- What to work on
Set out every line of the entries below as a numbered list, dropping any blank lines.

-- start of Extracted material --

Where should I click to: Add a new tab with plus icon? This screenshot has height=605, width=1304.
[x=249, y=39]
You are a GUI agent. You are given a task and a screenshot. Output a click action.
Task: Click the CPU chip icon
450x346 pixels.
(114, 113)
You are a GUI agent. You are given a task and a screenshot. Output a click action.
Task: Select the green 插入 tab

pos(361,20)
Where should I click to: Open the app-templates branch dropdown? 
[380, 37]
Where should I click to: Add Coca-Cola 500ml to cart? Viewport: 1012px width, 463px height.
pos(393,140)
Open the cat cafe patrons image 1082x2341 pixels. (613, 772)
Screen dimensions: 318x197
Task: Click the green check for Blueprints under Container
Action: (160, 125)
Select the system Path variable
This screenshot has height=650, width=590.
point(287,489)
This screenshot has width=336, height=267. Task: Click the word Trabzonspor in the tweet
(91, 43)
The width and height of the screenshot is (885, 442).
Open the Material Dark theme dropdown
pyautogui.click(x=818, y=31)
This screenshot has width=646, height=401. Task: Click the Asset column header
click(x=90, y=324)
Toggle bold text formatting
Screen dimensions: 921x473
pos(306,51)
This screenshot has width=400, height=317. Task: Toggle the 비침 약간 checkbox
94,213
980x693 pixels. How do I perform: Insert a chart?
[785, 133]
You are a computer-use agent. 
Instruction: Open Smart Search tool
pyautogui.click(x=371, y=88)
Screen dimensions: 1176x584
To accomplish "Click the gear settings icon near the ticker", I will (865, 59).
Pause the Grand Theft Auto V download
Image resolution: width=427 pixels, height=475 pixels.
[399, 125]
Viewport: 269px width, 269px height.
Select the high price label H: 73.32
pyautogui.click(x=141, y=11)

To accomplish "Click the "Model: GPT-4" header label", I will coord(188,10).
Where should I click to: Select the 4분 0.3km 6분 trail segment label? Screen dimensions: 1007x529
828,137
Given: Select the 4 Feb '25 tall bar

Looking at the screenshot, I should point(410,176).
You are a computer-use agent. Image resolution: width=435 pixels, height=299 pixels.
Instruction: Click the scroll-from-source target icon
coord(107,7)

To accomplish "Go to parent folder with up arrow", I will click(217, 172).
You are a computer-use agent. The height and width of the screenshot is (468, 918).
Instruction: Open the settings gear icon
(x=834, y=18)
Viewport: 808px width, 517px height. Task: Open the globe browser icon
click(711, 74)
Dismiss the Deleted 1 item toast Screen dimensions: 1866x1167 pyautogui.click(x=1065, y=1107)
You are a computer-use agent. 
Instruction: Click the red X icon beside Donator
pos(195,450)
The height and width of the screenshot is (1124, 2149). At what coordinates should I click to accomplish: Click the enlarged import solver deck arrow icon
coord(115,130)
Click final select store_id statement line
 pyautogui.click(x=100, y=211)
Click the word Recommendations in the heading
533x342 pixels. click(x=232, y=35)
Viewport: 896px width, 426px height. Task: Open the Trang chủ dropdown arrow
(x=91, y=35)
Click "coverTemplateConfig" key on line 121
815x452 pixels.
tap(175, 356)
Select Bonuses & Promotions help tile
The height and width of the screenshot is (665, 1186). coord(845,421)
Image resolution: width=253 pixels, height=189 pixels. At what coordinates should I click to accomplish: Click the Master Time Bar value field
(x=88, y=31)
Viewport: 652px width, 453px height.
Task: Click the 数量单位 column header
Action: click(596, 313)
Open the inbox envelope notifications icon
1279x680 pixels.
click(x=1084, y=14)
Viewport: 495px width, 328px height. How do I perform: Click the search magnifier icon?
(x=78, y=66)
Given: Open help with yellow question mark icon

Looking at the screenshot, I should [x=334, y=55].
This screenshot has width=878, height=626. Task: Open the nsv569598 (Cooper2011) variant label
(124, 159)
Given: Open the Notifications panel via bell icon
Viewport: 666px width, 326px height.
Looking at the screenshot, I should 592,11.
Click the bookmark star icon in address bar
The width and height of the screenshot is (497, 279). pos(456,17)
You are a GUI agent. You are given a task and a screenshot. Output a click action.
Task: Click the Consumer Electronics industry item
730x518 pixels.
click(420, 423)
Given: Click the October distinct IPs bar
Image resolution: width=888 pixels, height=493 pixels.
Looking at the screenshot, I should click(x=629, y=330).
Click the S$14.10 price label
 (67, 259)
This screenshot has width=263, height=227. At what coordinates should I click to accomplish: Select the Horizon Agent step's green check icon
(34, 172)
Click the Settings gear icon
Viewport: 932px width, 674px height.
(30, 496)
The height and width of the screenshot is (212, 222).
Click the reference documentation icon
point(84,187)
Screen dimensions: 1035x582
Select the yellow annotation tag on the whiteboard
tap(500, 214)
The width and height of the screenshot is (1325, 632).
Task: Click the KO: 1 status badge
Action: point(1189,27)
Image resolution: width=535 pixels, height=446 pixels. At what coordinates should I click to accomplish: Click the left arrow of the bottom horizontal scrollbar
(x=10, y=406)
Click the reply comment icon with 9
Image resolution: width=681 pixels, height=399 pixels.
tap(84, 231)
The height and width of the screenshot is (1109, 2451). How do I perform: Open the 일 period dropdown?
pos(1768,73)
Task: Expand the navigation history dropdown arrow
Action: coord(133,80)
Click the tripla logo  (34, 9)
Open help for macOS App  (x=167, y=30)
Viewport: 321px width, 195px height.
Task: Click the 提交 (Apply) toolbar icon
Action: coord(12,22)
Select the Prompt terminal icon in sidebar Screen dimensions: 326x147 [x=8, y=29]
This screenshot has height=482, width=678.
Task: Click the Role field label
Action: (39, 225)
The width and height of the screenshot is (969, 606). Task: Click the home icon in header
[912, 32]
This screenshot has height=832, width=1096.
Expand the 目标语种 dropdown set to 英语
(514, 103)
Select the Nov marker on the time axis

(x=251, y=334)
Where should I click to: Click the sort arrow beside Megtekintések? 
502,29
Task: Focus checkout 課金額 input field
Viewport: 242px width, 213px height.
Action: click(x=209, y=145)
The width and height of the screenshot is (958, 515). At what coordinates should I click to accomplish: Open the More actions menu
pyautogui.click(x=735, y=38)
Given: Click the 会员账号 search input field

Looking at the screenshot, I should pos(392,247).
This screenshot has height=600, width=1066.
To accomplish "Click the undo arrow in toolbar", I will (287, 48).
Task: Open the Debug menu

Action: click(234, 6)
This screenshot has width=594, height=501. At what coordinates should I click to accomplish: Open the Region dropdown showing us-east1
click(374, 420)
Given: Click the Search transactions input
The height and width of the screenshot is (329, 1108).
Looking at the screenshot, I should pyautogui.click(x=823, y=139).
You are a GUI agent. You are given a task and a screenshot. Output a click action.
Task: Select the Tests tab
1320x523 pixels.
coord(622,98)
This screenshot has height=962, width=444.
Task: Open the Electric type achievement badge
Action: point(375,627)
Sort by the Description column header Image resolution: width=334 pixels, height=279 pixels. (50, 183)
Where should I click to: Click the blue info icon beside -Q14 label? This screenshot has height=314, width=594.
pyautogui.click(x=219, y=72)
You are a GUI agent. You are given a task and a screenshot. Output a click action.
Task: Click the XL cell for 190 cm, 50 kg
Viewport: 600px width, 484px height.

-- end of Extracted material --

- Complete response
1. Where should I click to: Add a new tab with plus icon? This screenshot has height=605, width=1304.
2. [x=249, y=39]
3. You are a GUI agent. You are given a task and a screenshot. Output a click action.
4. Task: Click the CPU chip icon
5. 450x346 pixels.
6. (114, 113)
7. You are a GUI agent. You are given a task and a screenshot. Output a click action.
8. Task: Select the green 插入 tab
9. pos(361,20)
10. Where should I click to: Open the app-templates branch dropdown? 
11. [380, 37]
12. Where should I click to: Add Coca-Cola 500ml to cart? Viewport: 1012px width, 463px height.
13. pos(393,140)
14. Open the cat cafe patrons image 1082x2341 pixels. (613, 772)
15. Screen dimensions: 318x197
16. Task: Click the green check for Blueprints under Container
17. Action: (160, 125)
18. Select the system Path variable
19. This screenshot has height=650, width=590.
20. point(287,489)
21. This screenshot has width=336, height=267. Task: Click the word Trabzonspor in the tweet
22. (91, 43)
23. The width and height of the screenshot is (885, 442).
24. Open the Material Dark theme dropdown
25. pyautogui.click(x=818, y=31)
26. This screenshot has width=646, height=401. Task: Click the Asset column header
27. click(x=90, y=324)
28. Toggle bold text formatting
29. Screen dimensions: 921x473
30. pos(306,51)
31. This screenshot has width=400, height=317. Task: Toggle the 비침 약간 checkbox
32. 94,213
33. 980x693 pixels. How do I perform: Insert a chart?
34. [785, 133]
35. You are a computer-use agent. 
36. Instruction: Open Smart Search tool
37. pyautogui.click(x=371, y=88)
38. Screen dimensions: 1176x584
39. To accomplish "Click the gear settings icon near the ticker", I will (865, 59).
40. Pause the Grand Theft Auto V download
41. Image resolution: width=427 pixels, height=475 pixels.
42. [399, 125]
43. Viewport: 269px width, 269px height.
44. Select the high price label H: 73.32
45. pyautogui.click(x=141, y=11)
46. To accomplish "Click the "Model: GPT-4" header label", I will coord(188,10).
47. Where should I click to: Select the 4분 0.3km 6분 trail segment label? Screen dimensions: 1007x529
48. 828,137
49. Given: Select the 4 Feb '25 tall bar
50. Looking at the screenshot, I should point(410,176).
51. You are a computer-use agent. Image resolution: width=435 pixels, height=299 pixels.
52. Instruction: Click the scroll-from-source target icon
53. coord(107,7)
54. To accomplish "Go to parent folder with up arrow", I will click(217, 172).
55. You are a computer-use agent. The height and width of the screenshot is (468, 918).
56. Instruction: Open the settings gear icon
57. (x=834, y=18)
58. Viewport: 808px width, 517px height. Task: Open the globe browser icon
59. click(711, 74)
60. Dismiss the Deleted 1 item toast Screen dimensions: 1866x1167 pyautogui.click(x=1065, y=1107)
61. You are a computer-use agent. 
62. Instruction: Click the red X icon beside Donator
63. pos(195,450)
64. The height and width of the screenshot is (1124, 2149). At what coordinates should I click to accomplish: Click the enlarged import solver deck arrow icon
65. coord(115,130)
66. Click final select store_id statement line
67.  pyautogui.click(x=100, y=211)
68. Click the word Recommendations in the heading
69. 533x342 pixels. click(x=232, y=35)
70. Viewport: 896px width, 426px height. Task: Open the Trang chủ dropdown arrow
71. (x=91, y=35)
72. Click "coverTemplateConfig" key on line 121
73. 815x452 pixels.
74. tap(175, 356)
75. Select Bonuses & Promotions help tile
76. The height and width of the screenshot is (665, 1186). coord(845,421)
77. Image resolution: width=253 pixels, height=189 pixels. At what coordinates should I click to accomplish: Click the Master Time Bar value field
78. (x=88, y=31)
79. Viewport: 652px width, 453px height.
80. Task: Click the 数量单位 column header
81. Action: click(596, 313)
82. Open the inbox envelope notifications icon
83. 1279x680 pixels.
84. click(x=1084, y=14)
85. Viewport: 495px width, 328px height. How do I perform: Click the search magnifier icon?
86. (x=78, y=66)
87. Given: Open help with yellow question mark icon
88. Looking at the screenshot, I should [x=334, y=55].
89. This screenshot has width=878, height=626. Task: Open the nsv569598 (Cooper2011) variant label
90. (124, 159)
91. Given: Open the Notifications panel via bell icon
92. Viewport: 666px width, 326px height.
93. Looking at the screenshot, I should 592,11.
94. Click the bookmark star icon in address bar
95. The width and height of the screenshot is (497, 279). pos(456,17)
96. You are a GUI agent. You are given a task and a screenshot. Output a click action.
97. Task: Click the Consumer Electronics industry item
98. 730x518 pixels.
99. click(420, 423)
100. Given: Click the October distinct IPs bar
101. Image resolution: width=888 pixels, height=493 pixels.
102. Looking at the screenshot, I should click(x=629, y=330).
103. Click the S$14.10 price label
104.  (67, 259)
105. This screenshot has width=263, height=227. At what coordinates should I click to accomplish: Select the Horizon Agent step's green check icon
106. (34, 172)
107. Click the Settings gear icon
108. Viewport: 932px width, 674px height.
109. (30, 496)
110. The height and width of the screenshot is (212, 222).
111. Click the reference documentation icon
112. point(84,187)
113. Screen dimensions: 1035x582
114. Select the yellow annotation tag on the whiteboard
115. tap(500, 214)
116. The width and height of the screenshot is (1325, 632).
117. Task: Click the KO: 1 status badge
118. Action: point(1189,27)
119. Image resolution: width=535 pixels, height=446 pixels. At what coordinates should I click to accomplish: Click the left arrow of the bottom horizontal scrollbar
120. (x=10, y=406)
121. Click the reply comment icon with 9
122. Image resolution: width=681 pixels, height=399 pixels.
123. tap(84, 231)
124. The height and width of the screenshot is (1109, 2451). How do I perform: Open the 일 period dropdown?
125. pos(1768,73)
126. Task: Expand the navigation history dropdown arrow
127. Action: coord(133,80)
128. Click the tripla logo  (34, 9)
129. Open help for macOS App  (x=167, y=30)
130. Viewport: 321px width, 195px height.
131. Task: Click the 提交 (Apply) toolbar icon
132. Action: coord(12,22)
133. Select the Prompt terminal icon in sidebar Screen dimensions: 326x147 [x=8, y=29]
134. This screenshot has height=482, width=678.
135. Task: Click the Role field label
136. Action: (39, 225)
137. The width and height of the screenshot is (969, 606). Task: Click the home icon in header
138. [912, 32]
139. This screenshot has height=832, width=1096.
140. Expand the 目标语种 dropdown set to 英语
141. (514, 103)
142. Select the Nov marker on the time axis
143. (x=251, y=334)
144. Where should I click to: Click the sort arrow beside Megtekintések? 
145. 502,29
146. Task: Focus checkout 課金額 input field
147. Viewport: 242px width, 213px height.
148. Action: click(x=209, y=145)
149. The width and height of the screenshot is (958, 515). At what coordinates should I click to accomplish: Open the More actions menu
150. pyautogui.click(x=735, y=38)
151. Given: Click the 会员账号 search input field
152. Looking at the screenshot, I should pos(392,247).
153. This screenshot has height=600, width=1066.
154. To accomplish "Click the undo arrow in toolbar", I will (287, 48).
155. Task: Open the Debug menu
156. Action: click(234, 6)
157. This screenshot has width=594, height=501. At what coordinates should I click to accomplish: Open the Region dropdown showing us-east1
158. click(374, 420)
159. Given: Click the Search transactions input
160. The height and width of the screenshot is (329, 1108).
161. Looking at the screenshot, I should pyautogui.click(x=823, y=139).
162. You are a GUI agent. You are given a task and a screenshot. Output a click action.
163. Task: Select the Tests tab
164. 1320x523 pixels.
165. coord(622,98)
166. This screenshot has height=962, width=444.
167. Task: Open the Electric type achievement badge
168. Action: point(375,627)
169. Sort by the Description column header Image resolution: width=334 pixels, height=279 pixels. (50, 183)
170. Where should I click to: Click the blue info icon beside -Q14 label? This screenshot has height=314, width=594.
171. pyautogui.click(x=219, y=72)
172. You are a GUI agent. You are given a task and a screenshot. Output a click action.
173. Task: Click the XL cell for 190 cm, 50 kg
174. Viewport: 600px width, 484px height.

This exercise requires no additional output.